## Record excerpts
— Begin —

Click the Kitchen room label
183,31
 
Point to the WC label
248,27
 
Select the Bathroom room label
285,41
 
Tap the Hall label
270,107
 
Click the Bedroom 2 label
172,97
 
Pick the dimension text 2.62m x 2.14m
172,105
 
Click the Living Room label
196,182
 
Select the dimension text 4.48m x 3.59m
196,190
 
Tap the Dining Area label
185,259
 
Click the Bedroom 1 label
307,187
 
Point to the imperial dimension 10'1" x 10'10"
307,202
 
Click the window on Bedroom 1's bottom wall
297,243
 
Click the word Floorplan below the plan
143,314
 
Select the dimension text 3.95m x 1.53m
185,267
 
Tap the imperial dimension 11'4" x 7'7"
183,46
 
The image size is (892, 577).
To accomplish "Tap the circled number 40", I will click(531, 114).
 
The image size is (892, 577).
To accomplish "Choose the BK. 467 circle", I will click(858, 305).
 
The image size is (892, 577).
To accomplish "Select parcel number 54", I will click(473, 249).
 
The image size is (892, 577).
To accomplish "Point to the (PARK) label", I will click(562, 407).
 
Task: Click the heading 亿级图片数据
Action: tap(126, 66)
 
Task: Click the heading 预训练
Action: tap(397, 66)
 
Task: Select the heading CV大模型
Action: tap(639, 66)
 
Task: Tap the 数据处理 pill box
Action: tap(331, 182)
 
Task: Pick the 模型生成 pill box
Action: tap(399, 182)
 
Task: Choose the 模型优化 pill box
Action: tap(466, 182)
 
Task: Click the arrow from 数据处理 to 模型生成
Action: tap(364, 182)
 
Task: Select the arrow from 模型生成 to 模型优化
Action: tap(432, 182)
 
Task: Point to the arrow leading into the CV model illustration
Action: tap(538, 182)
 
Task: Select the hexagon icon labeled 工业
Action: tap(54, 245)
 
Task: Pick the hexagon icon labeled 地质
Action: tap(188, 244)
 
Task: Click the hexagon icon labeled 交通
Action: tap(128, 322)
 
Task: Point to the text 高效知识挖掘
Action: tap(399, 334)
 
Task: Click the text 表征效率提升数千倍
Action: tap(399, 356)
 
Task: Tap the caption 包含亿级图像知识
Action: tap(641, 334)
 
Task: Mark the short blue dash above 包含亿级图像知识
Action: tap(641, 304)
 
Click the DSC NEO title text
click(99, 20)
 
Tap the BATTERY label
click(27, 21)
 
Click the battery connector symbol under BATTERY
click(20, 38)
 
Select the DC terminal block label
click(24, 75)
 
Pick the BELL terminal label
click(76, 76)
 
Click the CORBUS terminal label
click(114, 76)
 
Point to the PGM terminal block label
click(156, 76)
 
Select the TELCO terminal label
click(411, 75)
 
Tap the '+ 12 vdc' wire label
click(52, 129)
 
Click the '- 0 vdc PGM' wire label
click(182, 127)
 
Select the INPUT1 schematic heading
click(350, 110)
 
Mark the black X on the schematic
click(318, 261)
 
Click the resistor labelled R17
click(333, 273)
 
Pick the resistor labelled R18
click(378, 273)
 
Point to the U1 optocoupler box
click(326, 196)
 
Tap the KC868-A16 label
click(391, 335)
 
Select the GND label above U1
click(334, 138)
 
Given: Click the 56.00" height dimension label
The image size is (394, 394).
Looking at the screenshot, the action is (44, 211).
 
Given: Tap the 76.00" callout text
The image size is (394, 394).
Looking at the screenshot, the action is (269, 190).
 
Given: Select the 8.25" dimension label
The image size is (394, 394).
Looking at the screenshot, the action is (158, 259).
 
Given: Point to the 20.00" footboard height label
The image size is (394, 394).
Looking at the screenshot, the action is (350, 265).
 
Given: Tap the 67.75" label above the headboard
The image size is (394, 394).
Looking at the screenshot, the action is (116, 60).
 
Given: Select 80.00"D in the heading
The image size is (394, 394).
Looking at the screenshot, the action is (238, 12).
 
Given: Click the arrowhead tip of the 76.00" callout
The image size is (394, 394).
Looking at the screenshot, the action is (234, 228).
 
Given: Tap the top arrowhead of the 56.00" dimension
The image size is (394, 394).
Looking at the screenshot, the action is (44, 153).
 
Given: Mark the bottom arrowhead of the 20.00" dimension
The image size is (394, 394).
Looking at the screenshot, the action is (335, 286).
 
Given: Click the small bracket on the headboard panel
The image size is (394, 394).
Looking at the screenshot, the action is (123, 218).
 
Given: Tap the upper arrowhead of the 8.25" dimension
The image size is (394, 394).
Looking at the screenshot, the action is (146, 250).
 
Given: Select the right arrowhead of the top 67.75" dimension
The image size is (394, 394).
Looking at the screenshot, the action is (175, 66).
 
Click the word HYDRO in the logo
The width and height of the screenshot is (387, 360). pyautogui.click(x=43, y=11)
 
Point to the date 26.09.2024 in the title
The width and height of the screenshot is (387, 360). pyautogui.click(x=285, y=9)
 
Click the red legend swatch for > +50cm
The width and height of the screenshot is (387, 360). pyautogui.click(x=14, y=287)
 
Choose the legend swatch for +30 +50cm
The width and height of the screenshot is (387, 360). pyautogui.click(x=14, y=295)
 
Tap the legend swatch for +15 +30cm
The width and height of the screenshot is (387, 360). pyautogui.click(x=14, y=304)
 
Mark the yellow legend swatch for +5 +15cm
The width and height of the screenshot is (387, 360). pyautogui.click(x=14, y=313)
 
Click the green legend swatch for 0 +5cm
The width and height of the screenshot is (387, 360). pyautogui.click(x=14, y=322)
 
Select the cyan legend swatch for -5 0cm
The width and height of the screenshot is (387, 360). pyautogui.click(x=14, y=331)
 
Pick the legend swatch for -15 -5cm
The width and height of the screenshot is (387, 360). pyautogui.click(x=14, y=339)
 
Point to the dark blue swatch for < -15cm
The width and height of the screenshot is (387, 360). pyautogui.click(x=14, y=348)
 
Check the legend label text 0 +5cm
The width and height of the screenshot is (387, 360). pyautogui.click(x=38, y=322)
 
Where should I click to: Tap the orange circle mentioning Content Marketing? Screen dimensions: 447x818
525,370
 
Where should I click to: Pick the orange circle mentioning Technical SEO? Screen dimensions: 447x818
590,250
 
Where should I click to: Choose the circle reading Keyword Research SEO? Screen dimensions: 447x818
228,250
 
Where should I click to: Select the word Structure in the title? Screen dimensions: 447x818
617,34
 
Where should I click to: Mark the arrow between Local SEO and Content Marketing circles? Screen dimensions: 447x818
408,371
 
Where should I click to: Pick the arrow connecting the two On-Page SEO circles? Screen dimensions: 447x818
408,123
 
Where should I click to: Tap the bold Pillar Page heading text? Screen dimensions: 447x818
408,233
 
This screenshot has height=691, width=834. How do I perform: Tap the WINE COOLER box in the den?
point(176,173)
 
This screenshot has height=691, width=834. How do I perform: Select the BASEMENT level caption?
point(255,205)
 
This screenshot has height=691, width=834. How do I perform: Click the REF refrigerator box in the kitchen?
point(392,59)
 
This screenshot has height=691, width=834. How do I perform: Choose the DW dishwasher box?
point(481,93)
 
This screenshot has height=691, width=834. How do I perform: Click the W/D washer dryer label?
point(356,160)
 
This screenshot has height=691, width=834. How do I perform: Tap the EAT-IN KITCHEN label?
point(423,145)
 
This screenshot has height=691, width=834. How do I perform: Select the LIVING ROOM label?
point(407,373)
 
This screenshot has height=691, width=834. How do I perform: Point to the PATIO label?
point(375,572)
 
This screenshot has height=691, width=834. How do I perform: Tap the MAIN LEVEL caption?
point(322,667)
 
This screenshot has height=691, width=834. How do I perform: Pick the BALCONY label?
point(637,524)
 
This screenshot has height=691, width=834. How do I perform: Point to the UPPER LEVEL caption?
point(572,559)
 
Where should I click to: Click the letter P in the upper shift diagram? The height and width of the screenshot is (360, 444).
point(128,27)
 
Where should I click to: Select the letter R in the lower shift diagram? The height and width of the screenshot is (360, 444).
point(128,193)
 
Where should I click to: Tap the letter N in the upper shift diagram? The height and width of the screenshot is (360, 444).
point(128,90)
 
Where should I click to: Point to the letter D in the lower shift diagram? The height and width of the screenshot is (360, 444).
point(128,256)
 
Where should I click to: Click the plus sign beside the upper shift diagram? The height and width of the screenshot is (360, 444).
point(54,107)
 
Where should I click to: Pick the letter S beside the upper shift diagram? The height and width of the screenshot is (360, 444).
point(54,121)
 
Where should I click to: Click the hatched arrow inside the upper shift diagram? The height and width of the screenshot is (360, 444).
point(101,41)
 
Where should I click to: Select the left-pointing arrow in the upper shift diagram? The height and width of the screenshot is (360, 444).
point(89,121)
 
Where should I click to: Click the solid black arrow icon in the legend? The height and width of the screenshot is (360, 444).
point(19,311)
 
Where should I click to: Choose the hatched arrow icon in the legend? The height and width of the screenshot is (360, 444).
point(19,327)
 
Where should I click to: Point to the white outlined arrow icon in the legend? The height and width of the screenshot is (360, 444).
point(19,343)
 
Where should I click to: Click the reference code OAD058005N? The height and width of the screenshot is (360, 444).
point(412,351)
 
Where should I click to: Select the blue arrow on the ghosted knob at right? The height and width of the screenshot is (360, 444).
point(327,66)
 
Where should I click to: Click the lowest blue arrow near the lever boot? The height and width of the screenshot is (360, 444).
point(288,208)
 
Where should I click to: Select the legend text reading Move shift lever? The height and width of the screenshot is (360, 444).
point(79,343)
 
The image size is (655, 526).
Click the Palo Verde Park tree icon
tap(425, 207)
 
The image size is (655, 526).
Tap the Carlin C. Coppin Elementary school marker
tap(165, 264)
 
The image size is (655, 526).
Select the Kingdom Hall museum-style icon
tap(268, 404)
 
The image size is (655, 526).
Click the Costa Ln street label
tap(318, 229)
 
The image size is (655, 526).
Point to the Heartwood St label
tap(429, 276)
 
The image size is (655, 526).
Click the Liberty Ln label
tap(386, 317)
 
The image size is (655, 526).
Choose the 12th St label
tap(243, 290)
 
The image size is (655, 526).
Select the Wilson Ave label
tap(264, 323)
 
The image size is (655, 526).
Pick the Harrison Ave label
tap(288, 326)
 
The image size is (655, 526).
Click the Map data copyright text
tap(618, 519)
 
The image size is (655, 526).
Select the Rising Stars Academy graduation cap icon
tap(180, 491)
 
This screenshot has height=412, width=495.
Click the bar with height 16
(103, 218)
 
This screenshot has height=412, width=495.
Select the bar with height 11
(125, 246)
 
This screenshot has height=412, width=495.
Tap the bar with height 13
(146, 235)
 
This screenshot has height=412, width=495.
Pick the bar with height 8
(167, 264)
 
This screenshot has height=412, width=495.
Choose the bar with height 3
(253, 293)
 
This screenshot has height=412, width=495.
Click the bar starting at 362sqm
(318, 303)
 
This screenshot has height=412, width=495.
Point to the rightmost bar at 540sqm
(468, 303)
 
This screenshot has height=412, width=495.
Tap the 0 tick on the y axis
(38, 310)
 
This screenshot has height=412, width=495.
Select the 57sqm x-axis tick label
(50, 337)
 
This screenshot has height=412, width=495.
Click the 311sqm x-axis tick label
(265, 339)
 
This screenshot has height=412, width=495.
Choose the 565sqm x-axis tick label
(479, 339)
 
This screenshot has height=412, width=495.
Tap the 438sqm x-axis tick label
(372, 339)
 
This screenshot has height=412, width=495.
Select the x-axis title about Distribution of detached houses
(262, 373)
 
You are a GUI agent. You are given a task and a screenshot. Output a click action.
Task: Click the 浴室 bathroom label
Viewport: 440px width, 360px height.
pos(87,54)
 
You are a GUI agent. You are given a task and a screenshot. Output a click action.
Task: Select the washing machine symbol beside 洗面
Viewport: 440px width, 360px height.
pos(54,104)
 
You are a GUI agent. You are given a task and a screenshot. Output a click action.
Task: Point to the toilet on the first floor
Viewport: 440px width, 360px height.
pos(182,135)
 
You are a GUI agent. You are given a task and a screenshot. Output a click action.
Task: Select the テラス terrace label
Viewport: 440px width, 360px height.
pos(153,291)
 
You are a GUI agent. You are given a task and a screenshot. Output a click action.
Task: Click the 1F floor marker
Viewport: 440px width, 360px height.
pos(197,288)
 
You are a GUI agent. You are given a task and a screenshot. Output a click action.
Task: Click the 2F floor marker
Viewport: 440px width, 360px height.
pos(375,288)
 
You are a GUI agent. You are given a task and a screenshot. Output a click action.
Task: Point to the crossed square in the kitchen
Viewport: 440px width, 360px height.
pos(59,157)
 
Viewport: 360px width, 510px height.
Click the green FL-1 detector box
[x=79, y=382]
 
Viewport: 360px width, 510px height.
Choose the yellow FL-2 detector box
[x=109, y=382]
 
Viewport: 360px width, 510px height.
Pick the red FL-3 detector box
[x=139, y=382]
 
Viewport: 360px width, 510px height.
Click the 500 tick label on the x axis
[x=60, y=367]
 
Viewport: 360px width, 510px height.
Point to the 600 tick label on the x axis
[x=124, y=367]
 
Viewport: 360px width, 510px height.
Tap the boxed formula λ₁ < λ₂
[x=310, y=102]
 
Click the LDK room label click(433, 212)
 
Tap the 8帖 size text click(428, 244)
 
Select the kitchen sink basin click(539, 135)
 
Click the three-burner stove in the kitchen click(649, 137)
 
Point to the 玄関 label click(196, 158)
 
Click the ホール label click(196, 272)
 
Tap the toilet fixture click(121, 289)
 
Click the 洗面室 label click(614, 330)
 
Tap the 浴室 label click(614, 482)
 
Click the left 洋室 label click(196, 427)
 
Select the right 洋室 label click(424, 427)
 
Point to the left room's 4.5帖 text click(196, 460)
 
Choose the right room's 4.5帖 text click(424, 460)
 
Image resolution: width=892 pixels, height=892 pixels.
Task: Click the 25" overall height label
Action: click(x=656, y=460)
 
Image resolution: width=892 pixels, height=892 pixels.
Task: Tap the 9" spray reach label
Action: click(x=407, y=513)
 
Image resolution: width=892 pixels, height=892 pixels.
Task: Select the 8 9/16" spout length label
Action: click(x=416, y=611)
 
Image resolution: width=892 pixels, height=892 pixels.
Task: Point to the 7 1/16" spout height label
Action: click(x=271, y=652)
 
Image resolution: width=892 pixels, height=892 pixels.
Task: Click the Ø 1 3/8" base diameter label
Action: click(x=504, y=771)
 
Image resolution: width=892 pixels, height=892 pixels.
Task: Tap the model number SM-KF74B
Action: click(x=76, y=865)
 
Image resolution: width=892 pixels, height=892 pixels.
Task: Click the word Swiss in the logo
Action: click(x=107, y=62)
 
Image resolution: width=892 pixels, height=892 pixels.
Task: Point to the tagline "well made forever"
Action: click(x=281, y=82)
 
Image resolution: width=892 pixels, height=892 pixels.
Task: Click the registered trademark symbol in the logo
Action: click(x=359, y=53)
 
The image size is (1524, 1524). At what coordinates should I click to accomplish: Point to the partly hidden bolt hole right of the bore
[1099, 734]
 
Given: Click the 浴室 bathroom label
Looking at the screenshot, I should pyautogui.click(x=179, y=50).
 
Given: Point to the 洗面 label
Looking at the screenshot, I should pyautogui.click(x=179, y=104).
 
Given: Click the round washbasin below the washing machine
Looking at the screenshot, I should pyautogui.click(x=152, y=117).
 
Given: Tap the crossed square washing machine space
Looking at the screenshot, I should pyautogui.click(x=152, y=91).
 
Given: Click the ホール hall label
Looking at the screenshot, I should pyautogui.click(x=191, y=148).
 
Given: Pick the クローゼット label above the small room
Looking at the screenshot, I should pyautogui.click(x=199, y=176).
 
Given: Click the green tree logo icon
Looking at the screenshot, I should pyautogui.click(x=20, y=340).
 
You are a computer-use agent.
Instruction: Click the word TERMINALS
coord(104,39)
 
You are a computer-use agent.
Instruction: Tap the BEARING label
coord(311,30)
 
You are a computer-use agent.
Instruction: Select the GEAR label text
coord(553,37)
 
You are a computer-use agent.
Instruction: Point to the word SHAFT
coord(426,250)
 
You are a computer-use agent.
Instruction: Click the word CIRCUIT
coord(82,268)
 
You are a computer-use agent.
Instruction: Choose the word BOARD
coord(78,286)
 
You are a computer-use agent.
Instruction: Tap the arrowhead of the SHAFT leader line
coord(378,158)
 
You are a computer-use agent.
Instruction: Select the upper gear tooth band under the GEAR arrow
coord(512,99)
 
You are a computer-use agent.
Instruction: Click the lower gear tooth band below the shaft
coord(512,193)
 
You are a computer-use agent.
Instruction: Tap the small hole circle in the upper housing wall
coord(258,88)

— End —

## Instructions to follow
Rewrite the data from the line with "Where should I click to: Pick the arrow" to the line with "point(255,205)" as a numbered list, including both of those lines and leaving out blank lines.

## Response below
1. Where should I click to: Pick the arrow connecting the two On-Page SEO circles? Screen dimensions: 447x818
2. 408,123
3. Where should I click to: Tap the bold Pillar Page heading text? Screen dimensions: 447x818
4. 408,233
5. This screenshot has height=691, width=834. How do I perform: Tap the WINE COOLER box in the den?
6. point(176,173)
7. This screenshot has height=691, width=834. How do I perform: Select the BASEMENT level caption?
8. point(255,205)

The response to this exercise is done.